RAVEN’S SUNDOWN YELLOW MOON: ALL SMOKE, LITTLE FIRE

A Yellow Moon is sometimes called a Harvest Moon, appearing, as it does, at the time one reaps what has been sewn. As such, Rachel Bonds, the author of Sundown Yellow Moon now playing at the Raven Theater, has named her drama-with-occasional music  with a prophetic nod to the play’s possible action.

Members of a broken family, headed by patriarch Tom, have gathered at their Southern homestead. In a situation akin to that of Arthur Miller’s Willie Loman,  the distressed father has been joined by his two children who seek to help him in his time of need. But unlike Willie, Tom’s wife is gone, divorced, and he has no sons, only twin daughters. Tom, like Shakespeare’s Lear and Prospero, has had his kingdom overthrown. He has found that the bottom of his life has fallen out. And the daughters, Rayleen and Josephine, like Willie Loman’s Biff and Happy,  have their own troubles with which to contend. Even Carver, the professional counsellor assigned to Tom’s case, is followed by a troublesome past youthful incident.

Despite rich and evocative allusions to other dramas, playwright Rachel Bonds chooses to leave the dramaturgical echoes alone. Shakespeare and Miller’s family exist only in the audience’s searching mind. They find no useful correlatives  in Bonds’ stage action.

The family patriarch, a liberal English teacher, has been suspended from his long-time prep school  position for throwing a raging fit at his conservative headmaster, and, in the process, accidentally blackening the eye of the headmaster’s wife. Like Alice in Wonderland, he hopes  to find his way back to the life he loved. His only companion outside his daughters, is a forced one. “Carver the Strange”, as the sisters remember him, a school-appointed counselor. Carver serves as Tom’s Fool/Kent and his Ariel/Caliban. Carver haunts the house with his all-night cruises around the homestead. Carver is also a past high school crush of Rayleen’s.

Joey attempts to find solace by jogging at the local reservoir. But her manic runs throw her into Ted Driscoll, one of her former high-school crushes, now a suave, but blocked, local poet, resentful of his more acclaimed academic wife. The Yellow Moon they see is the Cheshire Cat’s smile to non-poet Joey, but merely a fingernail clipping to the would-be poet Ted.

Despite raising the allusion to Lewis Carroll’s masterpiece of symbolic actions, Ms. Bonds again refuses to make the reference a contributing engine of her plot or characters. It is just mentioned and forgotten.

Again, like Lear and Prospero, Tom has only female children. Rare in both classical mythology and drama, his twin daughters recall the incarnations of the Egyptian twin goddesses – Isis, and her “Dark Twin”, Nephys. In Sundown Yellow Moon, Ray is the Isis and Joey echoes Nephthys.

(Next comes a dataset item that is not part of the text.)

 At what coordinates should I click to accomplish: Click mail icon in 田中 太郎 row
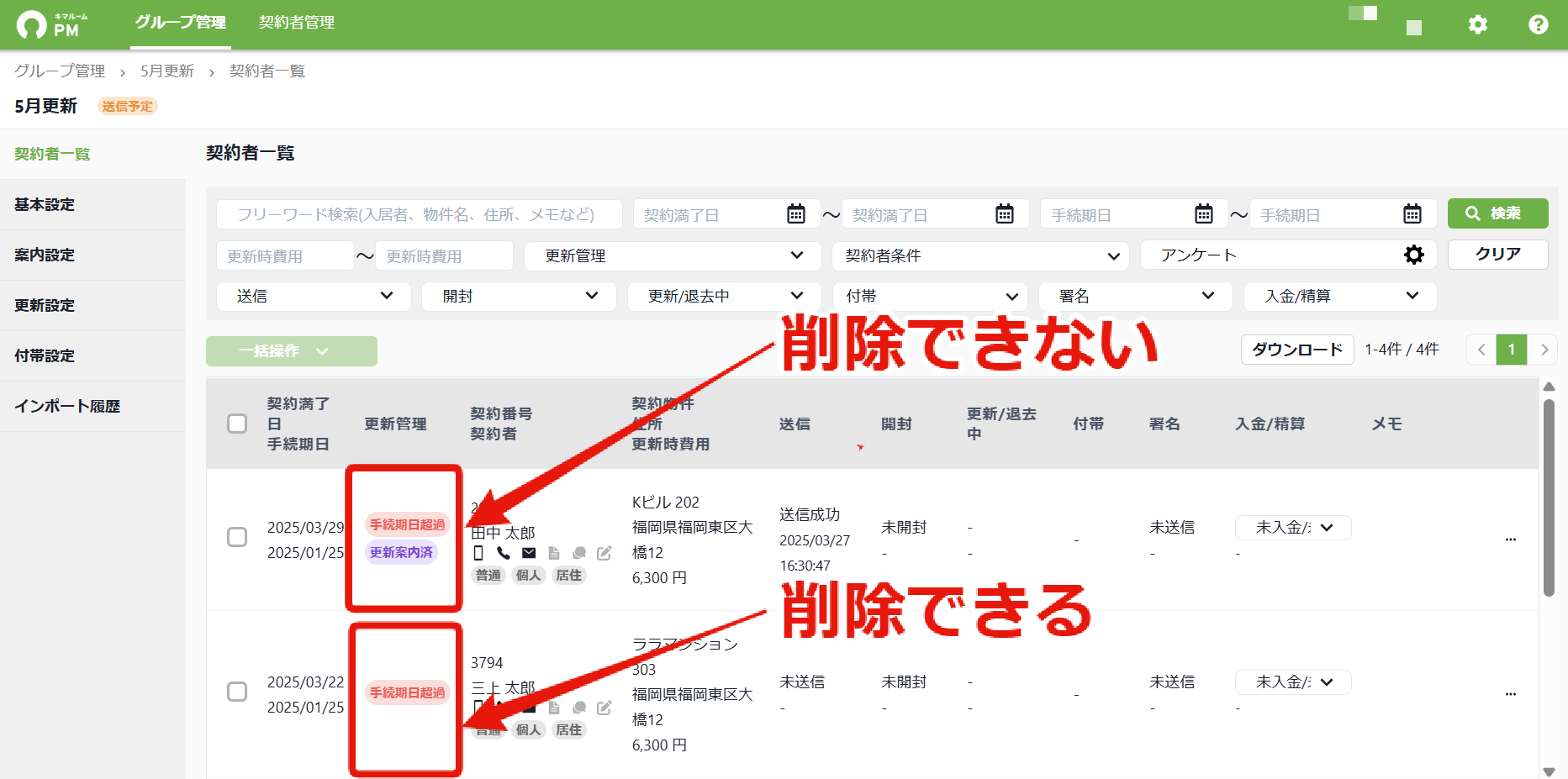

Nephthys’ is the Latin version of her Egyptian name `Nebthwt’ which translates as  “Mistress of the House. Nephthys protects the souls of the people, since they are associated with death and decay Prayers were offered to Nephthys at twilight for protection. At twilight Joey escapes her father’s house for the reservoir.

The two Egyptian goddesses manifest their Divine power differently. While Isis guides and sheds light on the hidden paths of the Otherworld,  Nephthys speaks obscurely: “Hidden are the ways for those who pass by; light is perished and darkness comes into being, so says Nephthys.” Likewise Ray could be the direct daughter; Joey could speak obliquely. Like Ray and Joey, the Two Sisters could be not so much opposites as complements to each other. Nephthys’ magical skills may be Isis’ mirror image. Nephthys’ darkness could balance Isis’ light.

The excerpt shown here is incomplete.